Bye bye George Santos?

On Thursday, we watched as the House Ethics Committee completed its investigation into George Santos, concluding that there was “substantial evidence” that the New York congressman engaged in criminal activity, but they didn’t conclude with a recommendation that he should be removed from office. At the time, I wondered if Santos had just bought himself a lengthy reprieve while the full GOP caucus pored over the results. 

But that question seemed to be resolved yesterday afternoon when Ethics Committee Chairman Michael Guest determined that he had seen enough. He filed a motion to expel Santos and it could be acted on as soon as the rest of the chamber returns from the Thanksgiving break. 

Santos has already survived two attempts to remove him from office, but it’s looking more and more like he won’t make it through this one. 

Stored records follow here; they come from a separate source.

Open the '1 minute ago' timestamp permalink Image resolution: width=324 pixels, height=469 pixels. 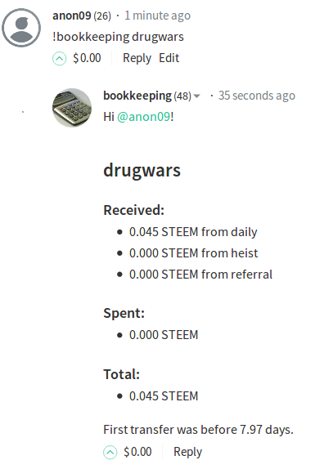click(158, 16)
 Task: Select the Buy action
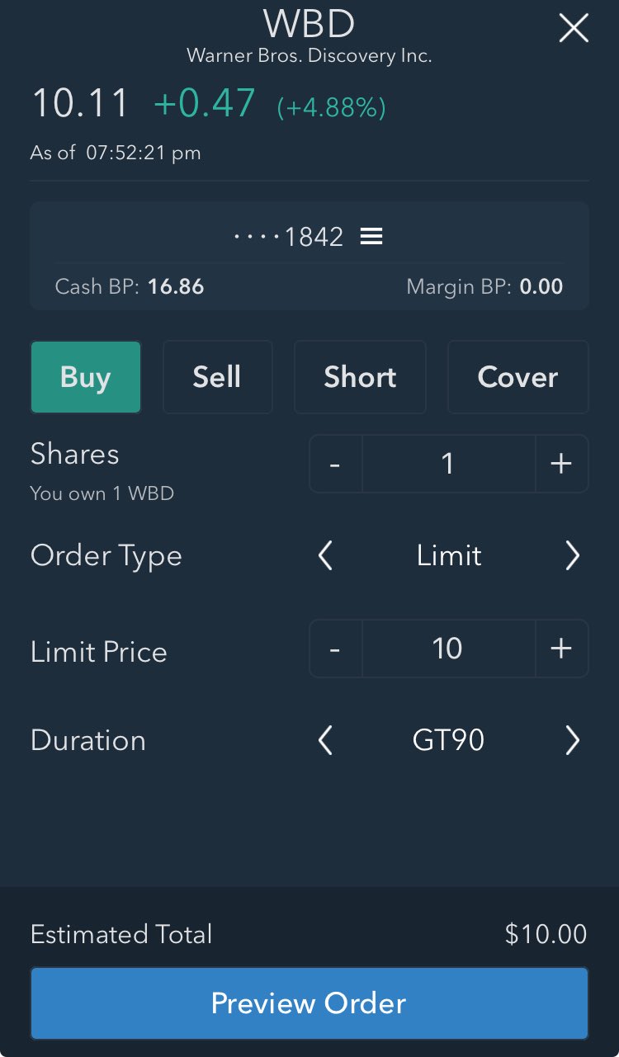coord(86,377)
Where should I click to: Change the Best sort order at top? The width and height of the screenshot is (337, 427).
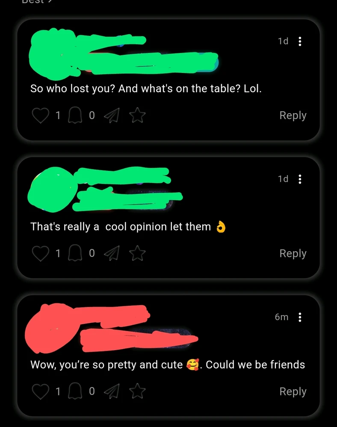click(37, 2)
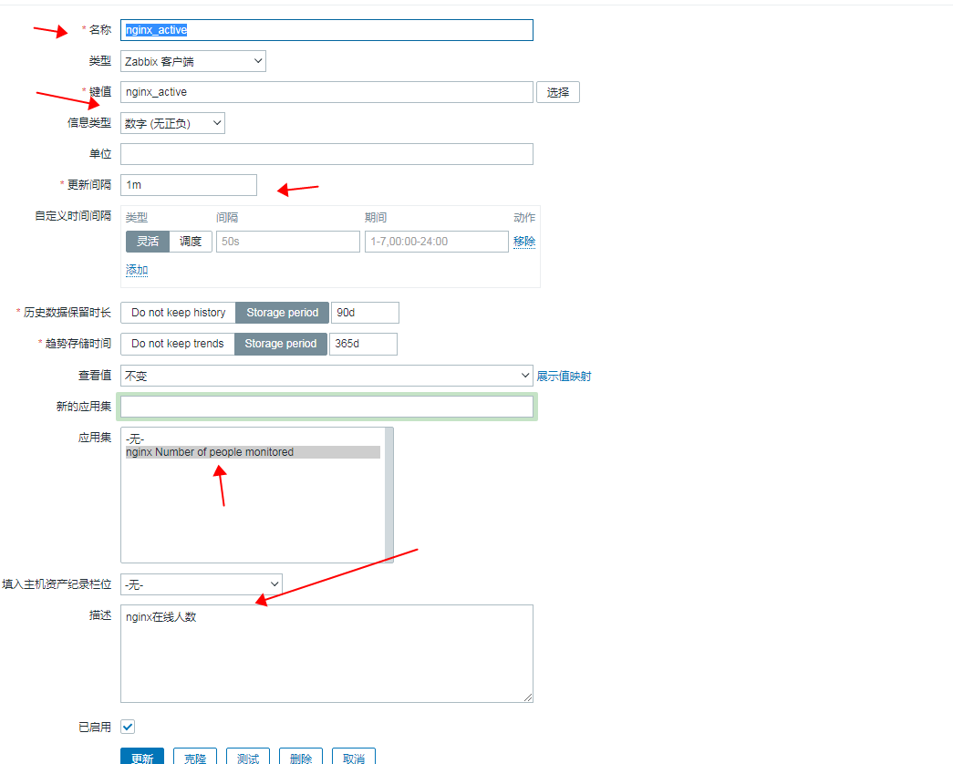The height and width of the screenshot is (764, 953).
Task: Click the 添加 link to add interval
Action: coord(137,270)
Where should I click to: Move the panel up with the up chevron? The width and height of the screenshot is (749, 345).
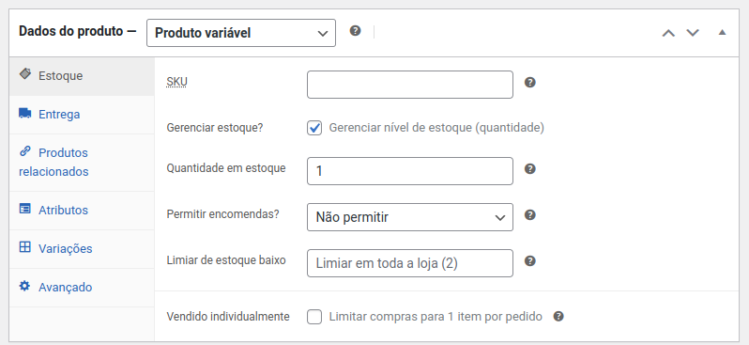click(x=668, y=33)
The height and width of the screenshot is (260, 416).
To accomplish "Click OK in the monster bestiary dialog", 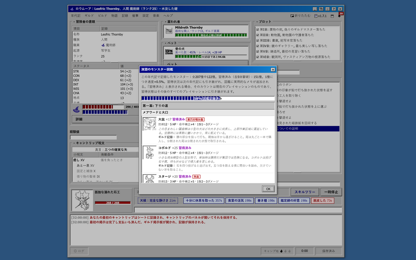I will point(268,189).
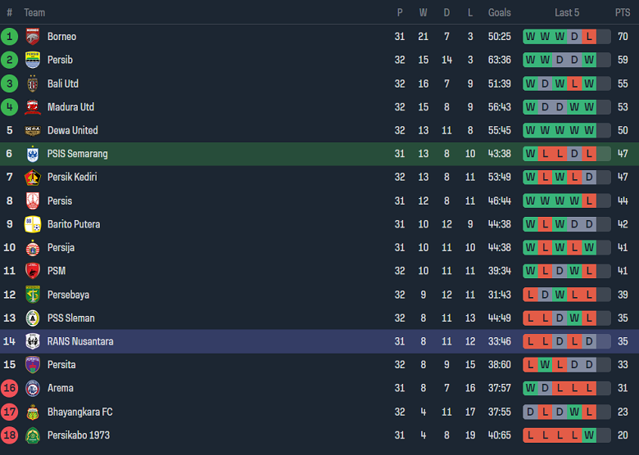Viewport: 639px width, 455px height.
Task: Click the position 1 green rank badge
Action: tap(10, 36)
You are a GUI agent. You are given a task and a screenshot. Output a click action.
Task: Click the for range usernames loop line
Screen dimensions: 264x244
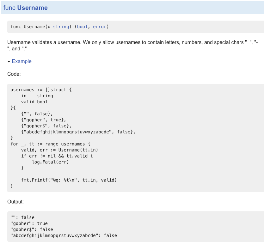point(51,144)
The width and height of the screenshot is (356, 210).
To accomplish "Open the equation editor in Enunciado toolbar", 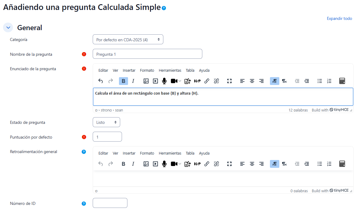I will pyautogui.click(x=342, y=81).
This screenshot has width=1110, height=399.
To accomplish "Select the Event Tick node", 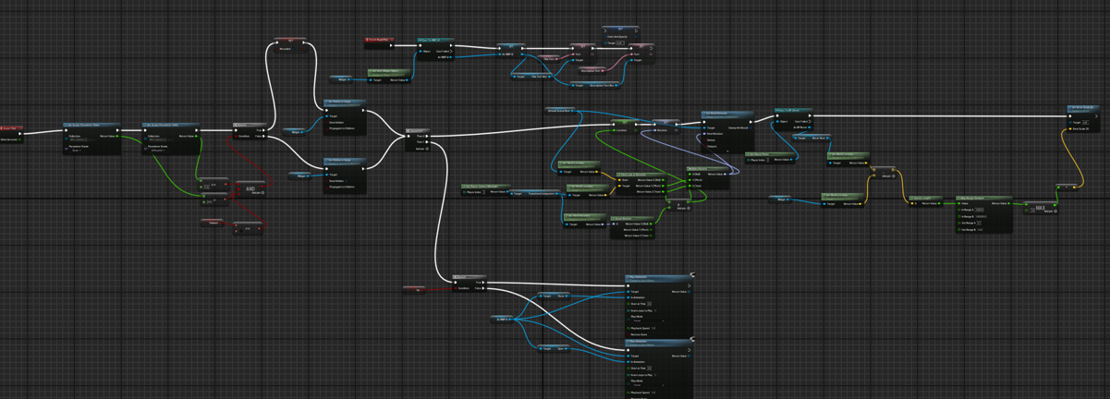I will [x=9, y=128].
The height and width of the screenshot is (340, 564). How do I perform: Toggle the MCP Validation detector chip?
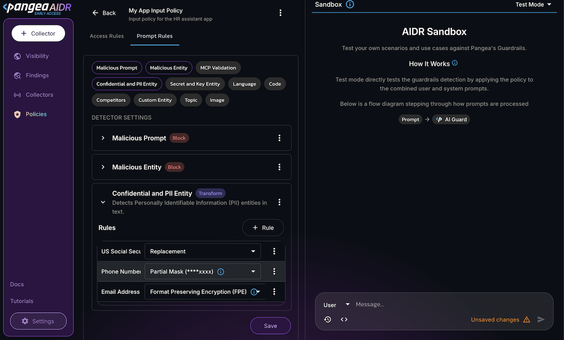point(218,68)

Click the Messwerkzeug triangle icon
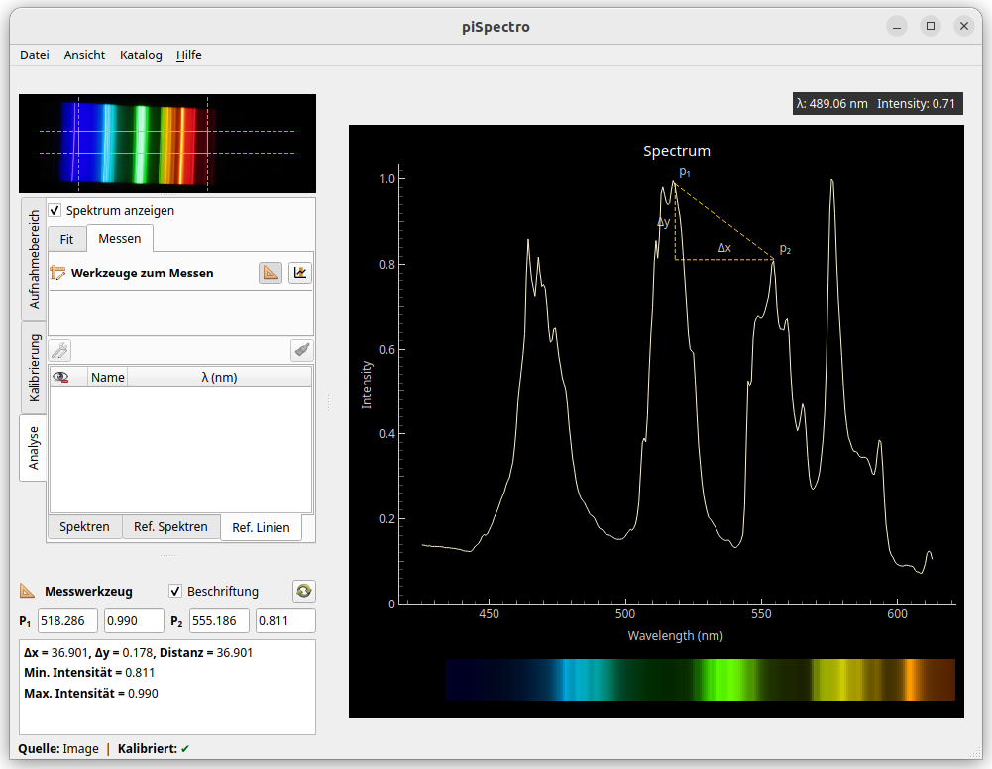(x=28, y=591)
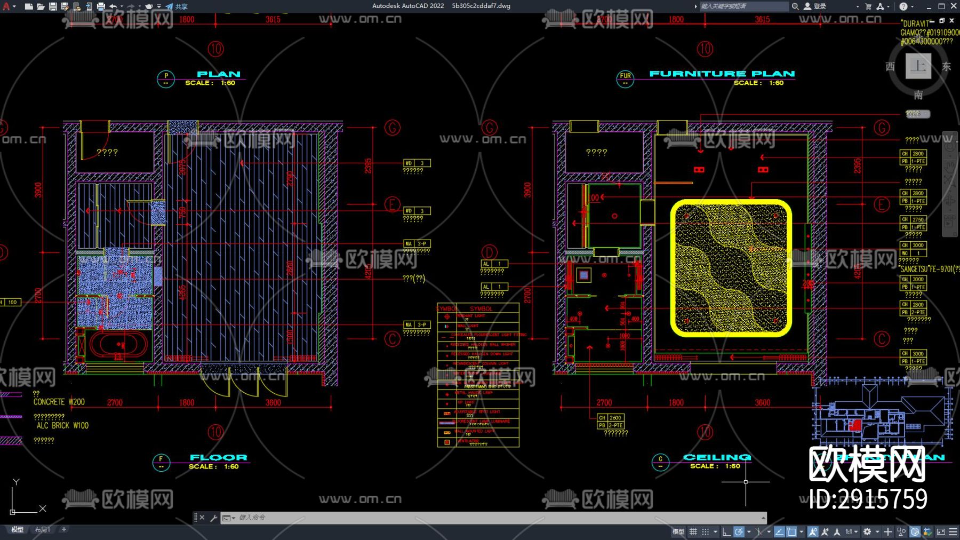Open the status bar customization menu icon

pos(953,531)
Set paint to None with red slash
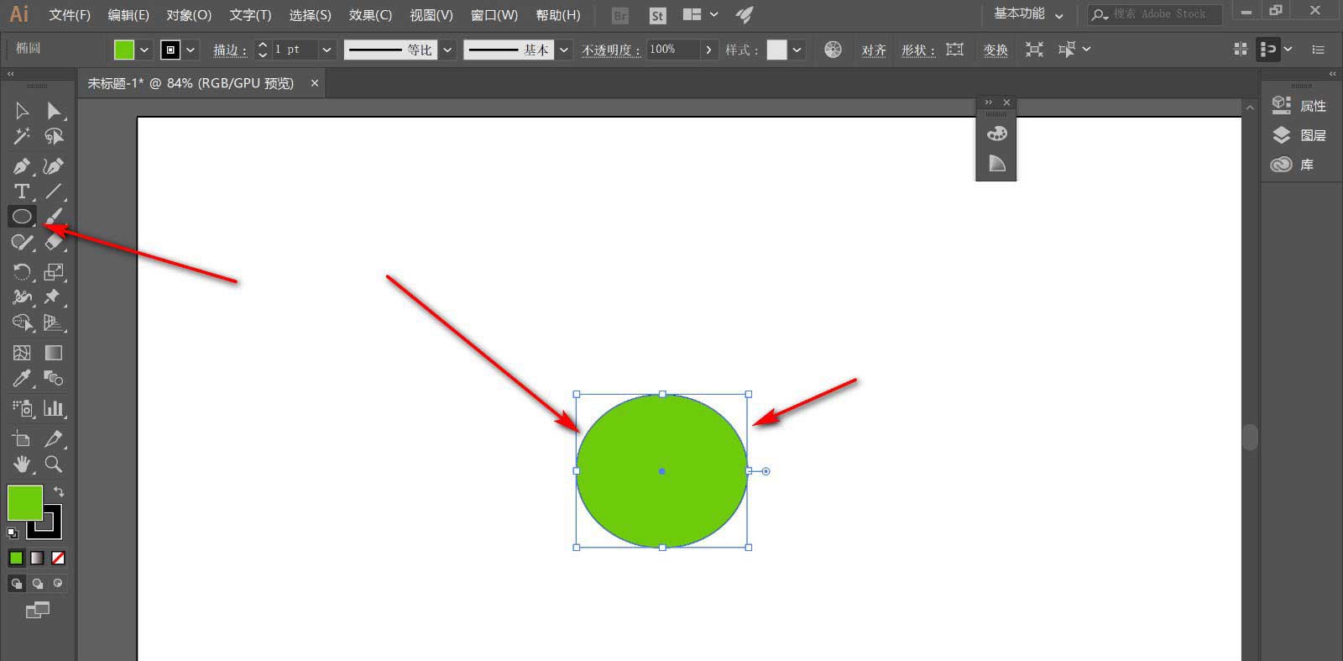Image resolution: width=1343 pixels, height=661 pixels. click(x=58, y=558)
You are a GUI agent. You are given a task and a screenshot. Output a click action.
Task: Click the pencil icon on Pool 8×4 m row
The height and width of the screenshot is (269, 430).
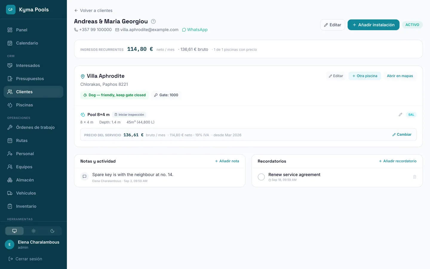click(x=400, y=114)
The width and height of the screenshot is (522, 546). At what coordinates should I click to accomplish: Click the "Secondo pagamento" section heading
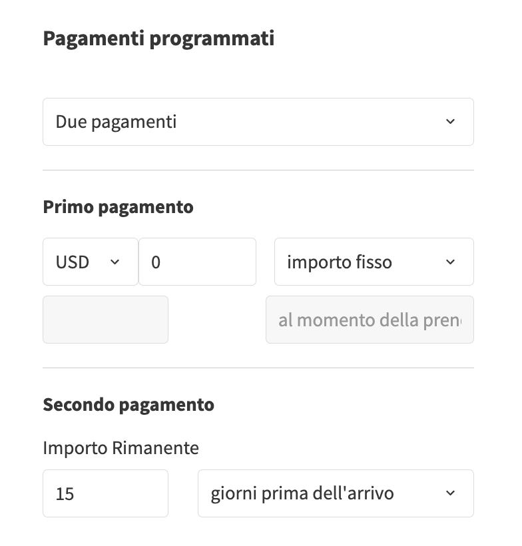coord(129,404)
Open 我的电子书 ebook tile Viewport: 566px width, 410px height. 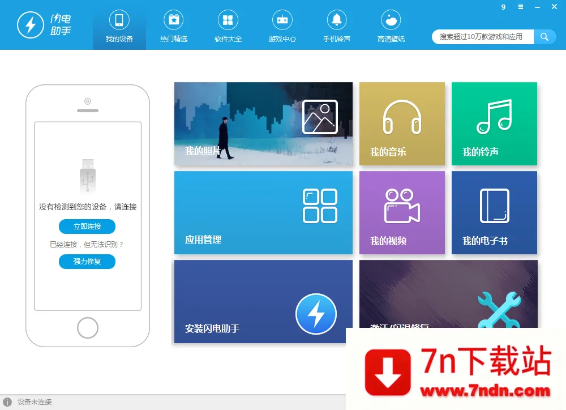click(x=494, y=212)
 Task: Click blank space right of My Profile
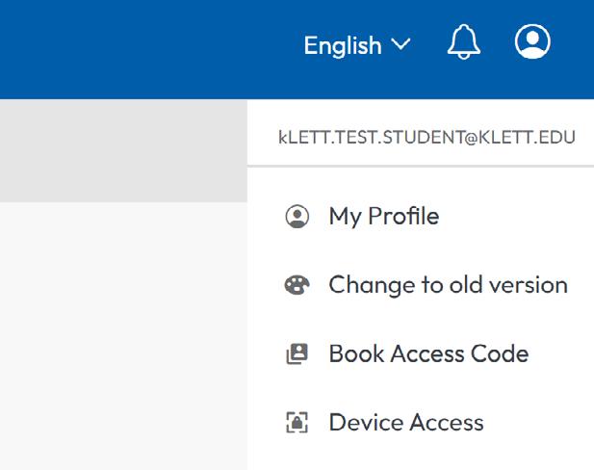(x=520, y=217)
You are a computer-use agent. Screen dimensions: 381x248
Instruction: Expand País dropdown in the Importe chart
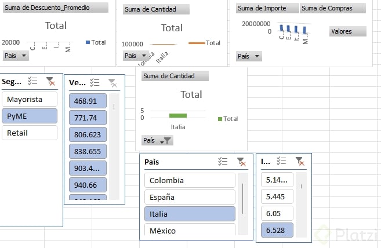pos(249,56)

The House is expected to vote on the expulsion resolution — which requires a two-thirds vote to pass — once lawmakers return from their Thanksgiving recess.

“The evidence uncovered in the Ethics Committee’s Investigative Subcommittee investigation is more than sufficient to warrant punishment and the most appropriate punishment, is expulsion,” Guest said in a statement on Friday. “So, separate from the Committee process and my role as Chairman, I have filed an expulsion resolution.”

All of the Democrats have already voted in favor of expelling Santos, so it won’t take nearly as many Republicans to reach the required two-thirds supermajority to give him the boot. None of the remaining holdouts have publicly stated that they believe Santos should be allowed to remain. They simply said they wanted to wait for the decision of the Ethics Committee. They didn’t quite get that on Thursday, but with the chairman of the committee coming out and filing a motion, that will likely be good enough for the rest of them.

Of course, Santos is technically innocent of the federal charges he’s facing until he’s found guilty. But the House isn’t hindered by that fact. The Constitution gives the House the final say about any of its members, so they can legally remove anyone they want for any reason at all. It’s not a power that is often invoked, however. Only five members have been removed in that fashion in the history of the country. They tend to be nervous about employing such an extreme measure, particularly if it’s the majority removing someone from the minority. If you vote for that, you never know if your name might be at the top of the list the next time the majority is flipped.

Mike Johnson doesn’t have to worry about that scenario since he’ll be looking at taking out someone from his own team. But that doesn’t mean it will be an easy decision. He’s only holding onto the majority by the slimmest of margins currently and George Santos has been a reliable party-line vote every step of the way. But keeping him around would create some damning optics and hand the Democrats a convenient “Republican corruption” narrative heading into a presidential election cycle. It’s a classic “Devil and the deep blue sea” scenario.

One might argue that the proper way to handle Santos would be to make sure that the voters in his district were fully informed of the results of the investigation and just let them remove him when the next election comes around. But that could be a tough sell for the Speaker to pull off. Given the nature of at least some of the alleged crimes Santos engaged in, it’s highly unlikely that the court would have brought those charges unless they had the paper trail to back them up. Credit card fraud isn’t all that difficult to prove in most cases, and that alone should be sufficient justification for removing him from office. I’m left wondering if all of this is giving anyone in the Senate any ideas regarding Bob Menendez.